Exercise details
Only some lines are wanted. Transcribe, exactly, the lines below from the line with "The width and" up to and including the line with "Click the Одна страница icon".

Extracted entries
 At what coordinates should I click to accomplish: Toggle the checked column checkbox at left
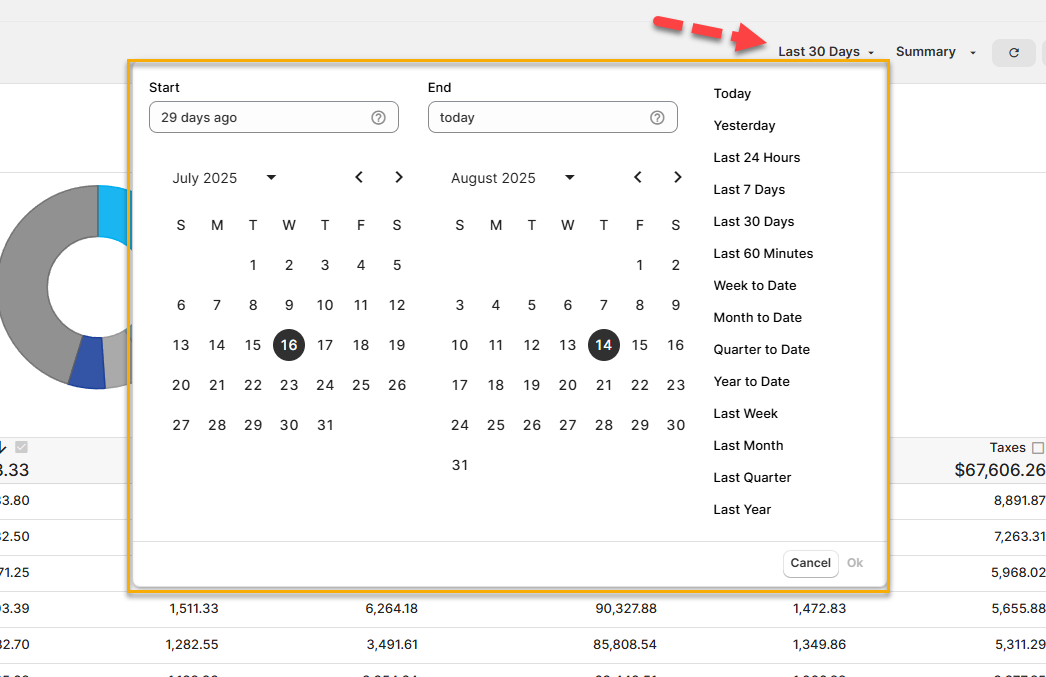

--

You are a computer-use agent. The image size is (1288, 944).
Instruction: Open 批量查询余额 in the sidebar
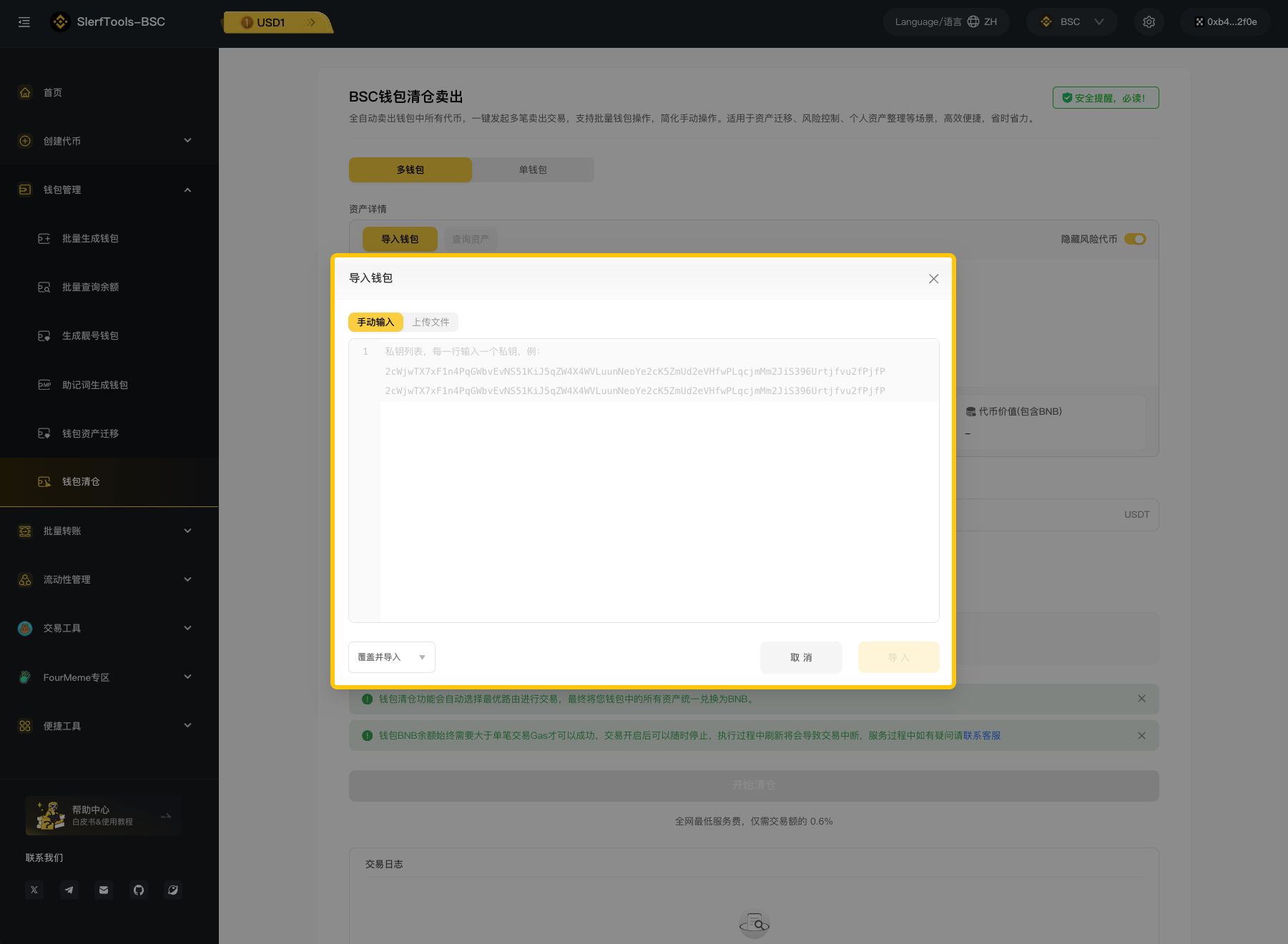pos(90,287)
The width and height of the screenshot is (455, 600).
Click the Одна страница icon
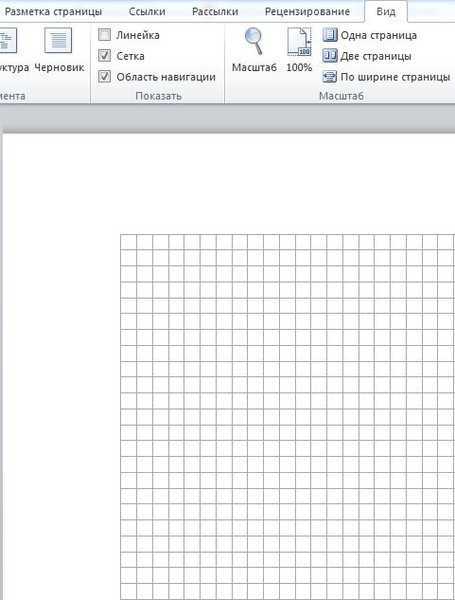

--

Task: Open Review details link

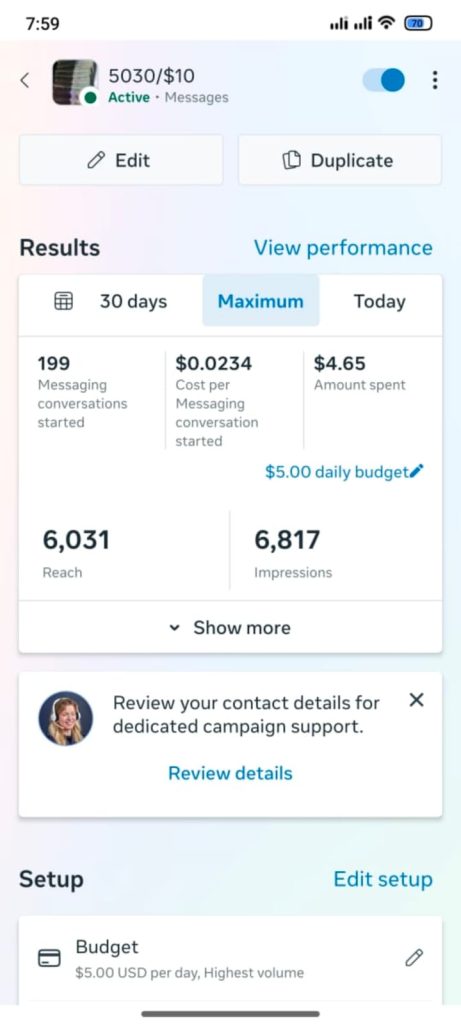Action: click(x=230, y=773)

Answer space
The width and height of the screenshot is (455, 600).
Click the Одна страница icon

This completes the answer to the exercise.